Also Thursday, Harvard Law School's Fair Punishment Project asked to file a brief with the U.S. Supreme Court in support of Williams' request, arguing that his claims of intellectual disability have not been fully explored.

The attorney general's office described Williams' appeal as "procedural gamesmanship" to put off the execution.

Under Hutchinson's initial plan, Arkansas would have put eight men to death in an 11-day period — the nation's fastest pace since the U.S. Supreme Court reauthorized the death penalty in 1976. Courts issued stays for four of the inmates.

In one court filing, Williams' lawyers pointed to Monday's execution of Jones, during which his mouth moved after he should have been unconscious, they argued. Jones' spiritual adviser called it "a sort of gurgling" while an observer from the state attorney general's office said it was "snoring; deep, deep sleep." A federal judge dismissed a challenge to the night's second execution, saying Jones' execution did not appear to be "torturous and inhumane" in violation of constitutional standards.

The inmate's lawyers also cited problems with Monday's second execution, during which Marcel Williams' head tilted back slightly as he breathed deeply and, three minutes after his execution started, his head turned slightly to the left. One witness said it appeared the inmate arched his back. Another said his breathing included "jerky motions." An Associated Press reporter in the room noted four quick breaths at one point.

Wendy Kelley, director of the Arkansas Department of Correction, said in an affidavit Thursday that she saw none of that activity.

Kenneth Williams was sentenced to death for killing former deputy warden Cecil Boren after escaping from the Cummins Unit prison in a 500-gallon barrel of hog slop in 1999. He left the prison less than three weeks into a life term for killing University of Arkansas at Pine Bluff cheerleader Dominique Hurd in 1998.

After jumping from the barrel of kitchen scraps, he sneaked along a tree line until he reached Boren's house. He killed Boren, stole guns and Boren's truck, then drove to Missouri. There, he crashed into a water-delivery truck, killing the driver, Michael Greenwood. While in prison, he confessed to killing another person in 1998.

Greenwood's family wrote to Hutchinson asking him to delay Williams' execution so it could ask the Arkansas Parole Board to recommend clemency for the inmate. In a last-minute court filing, Williams' attorneys said he should receive a stay because the Greenwood family was not notified of his clemency hearing last month, but a federal judge rejected that request Thursday night.

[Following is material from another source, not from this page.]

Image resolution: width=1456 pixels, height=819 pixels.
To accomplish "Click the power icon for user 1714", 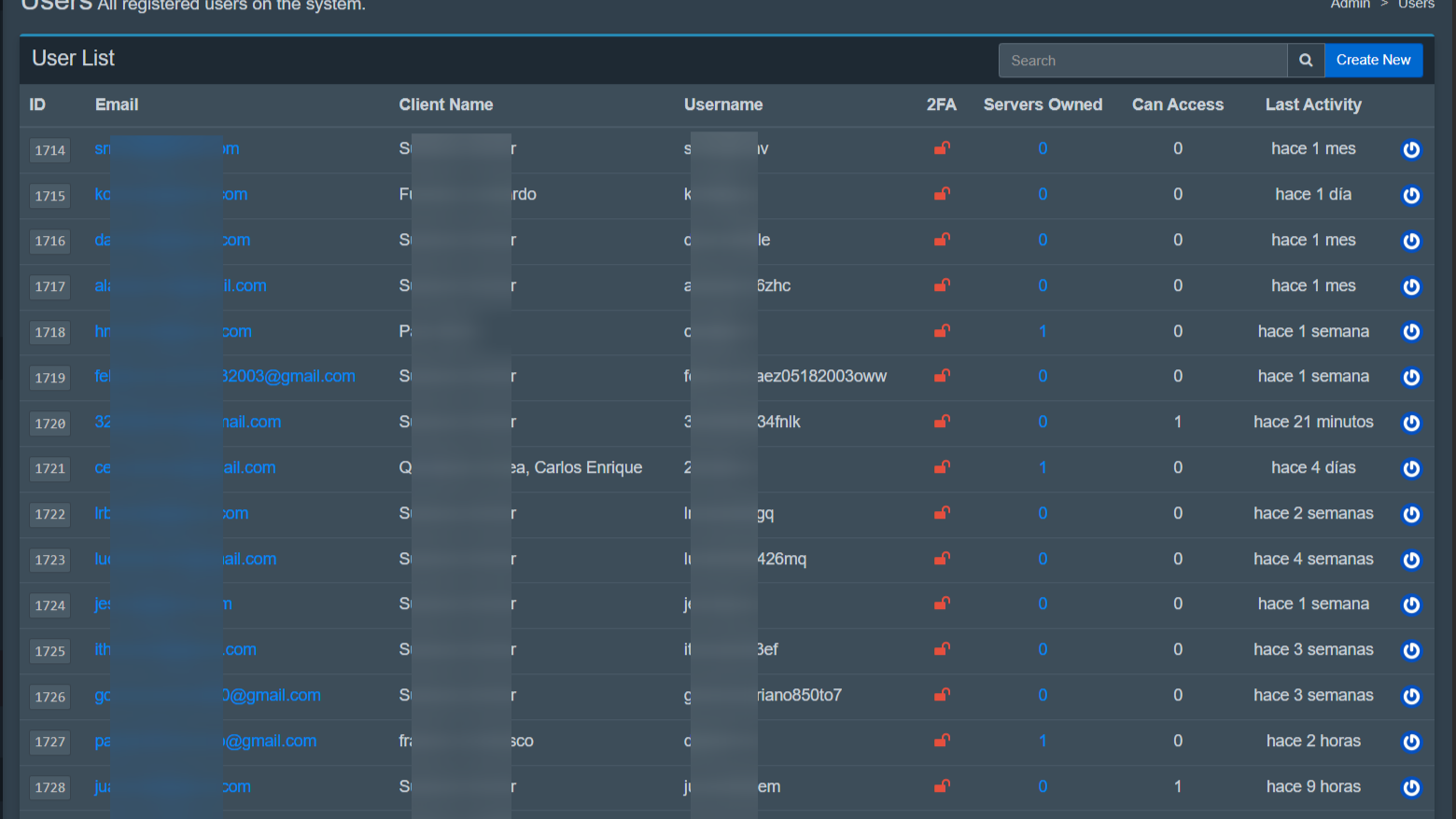I will [x=1411, y=149].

"When he took my father from us, Mr. Williams caused us all a great deal of pain," wrote Kayla Greenwood, who was 5 when her father died. "We still miss him and we still hurt. That does not mean that asking you (to) spare Mr. Williams is not the right thing to do. It is."

Hutchinson said in a statement that while he appreciated Greenwood's "genuine spirit of forgiveness and compassion," he had to consider viewpoints from other victims' families, including Boren's.

"Kenneth Williams murdered multiple people, and actions have consequences," the governor said.

At the time of Boren's death, investigators said it did not appear Boren was targeted because of his former employment by the Arkansas Department of Correction.